Walker McColman was charged in 2016 with impaired driving and found guilty at a trial in 2018. That conviction was overturned on appeal in 2019, followed by yet another appeal in 2021 that upheld the decision to acquit McColman.
This month, Canada's top court said it would hear an appeal fighting the latest court decision.
The controversy in the case centres on where police arrested McColman in 2016. He left a convenience store near Thessalon First Nation on Maple Ridge Road, and drove about a minute to a private residence in a private driveway.
Ontario Provincial Police followed him after he left the store and drove into the private driveway. As he exited the vehicle, police saw signs he was impaired. For example, McColman was "hanging onto the side of the ATV with his right hand," the court transcript of the case said.
When an officer approached him, he could smell alcohol on McColman's breath, his knees appeared to be buckling, he had trouble speaking and his eyes were bloodshot.
After he was convicted in October 2018, his lawyers appealed the case on the grounds McColman's right to privacy had been breached. The defence argued that police had no right to follow him onto private property unless they had grounds to believe he was impaired.
"In his evidence, Const. (Jack) Lobsinger agreed with the suggestion of defence counsel that there was nothing unusual about the driving of Mr. McColman and that no information had been provided to him that Mr. McColman had been drinking," the transcript said.
"In his evidence at the trial, Const. Lobsinger testified that the ATV was not stopped for highway traffic concerns, and that he stopped the ATV solely under his authority under the Ontario Highway Traffic Act, which authorized him to stop vehicles to check for sobriety of the operator."
In the appeal, the judge ruled that for the Highway Traffic Act to apply, McColman had to be on a highway when he was arrested. In this case, the arrest happened on a private driveway.
"There was no public protection interest being served in following Mr. McColman onto his private property," the judge ruled. "
"At that point, Const. Lobsinger had no knowledge that the appellant had been drinking and made no personal observations to suggest to him that the appellant had been drinking or was impaired."
But in 2021, the Crown tried to have the conviction reinstated. The Crown compared the case to spot checks, where drivers are pulled over at random to ensure they haven't been drinking.
"If a police officer forms the lawful intention to stop a driver on a public street for a sobriety check, but the driver turns on to private property before the officer can effect the stop, does the officer maintain authority to conduct the stop?" the Crown argued.
In a decision supported by two of three Court of Appeal judges, the court acquitted McColman again. In this case, there was no evidence the driver was evading police, as would be the case at a spot check.
"Police officers should not be entitled to follow a driver, after forming a crystallized intention to effect a stop, and wait to do so until after the driver has entered onto private property," the judges ruled.
"This would allow the police to enter private property and detain people based on a claimed prior intention to stop the car, formed in the absence of any actual suspicion of impairment."
While there is no doubt that McColman's rights were breached, the judges said the case relies on three factors: whether the breach was serious enough to throw out evidence; whether the breach was so serious it called into question the integrity of the Charter of Rights; and whether throwing out the evidence would be against the interests of society as a whole.
"The court’s role … is to balance the assessments under each of these lines of inquiry to determine whether, considering all the circumstances, admission of the evidence would bring the administration of justice into disrepute," the judges wrote.
In this case, the court ruled police had other options.
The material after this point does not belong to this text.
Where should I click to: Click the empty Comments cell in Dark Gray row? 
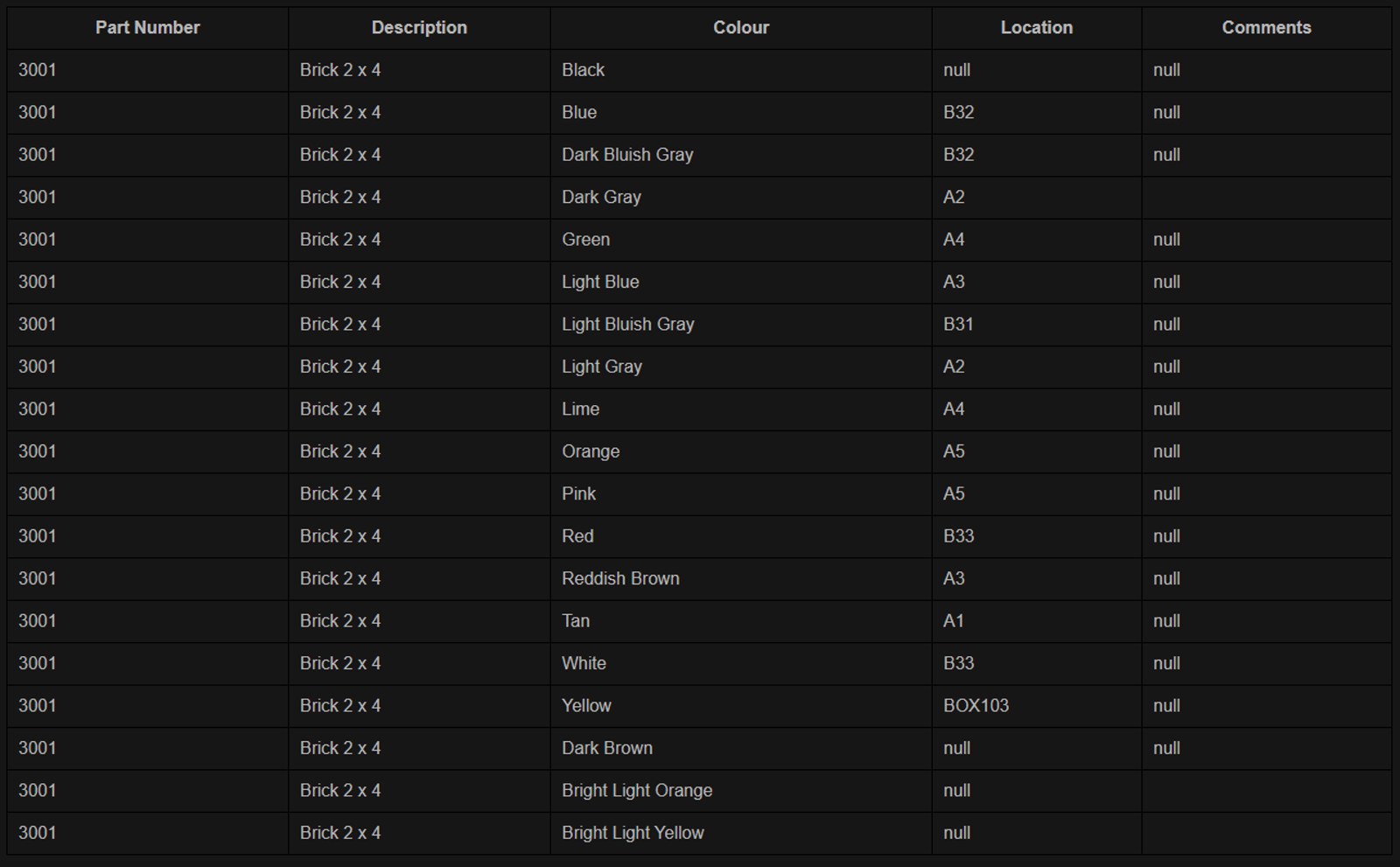pos(1265,198)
For example, the judge said police could have stopped McColman 30 seconds earlier, while he was still on the highway.
"While there is no question that the exclusion of the evidence would undermine the truth-seeking function of the trial, society has a vital interest in having a justice system that is above reproach," the judge wrote.
"As I alluded to above, officers are not above the law, and conduct that tests the limits of their authority should not be condoned by this court."
The Supreme Court of Canada agreed to hear the appeal based on the same three factors as the lower appeals court. No date for the hearing has been announced.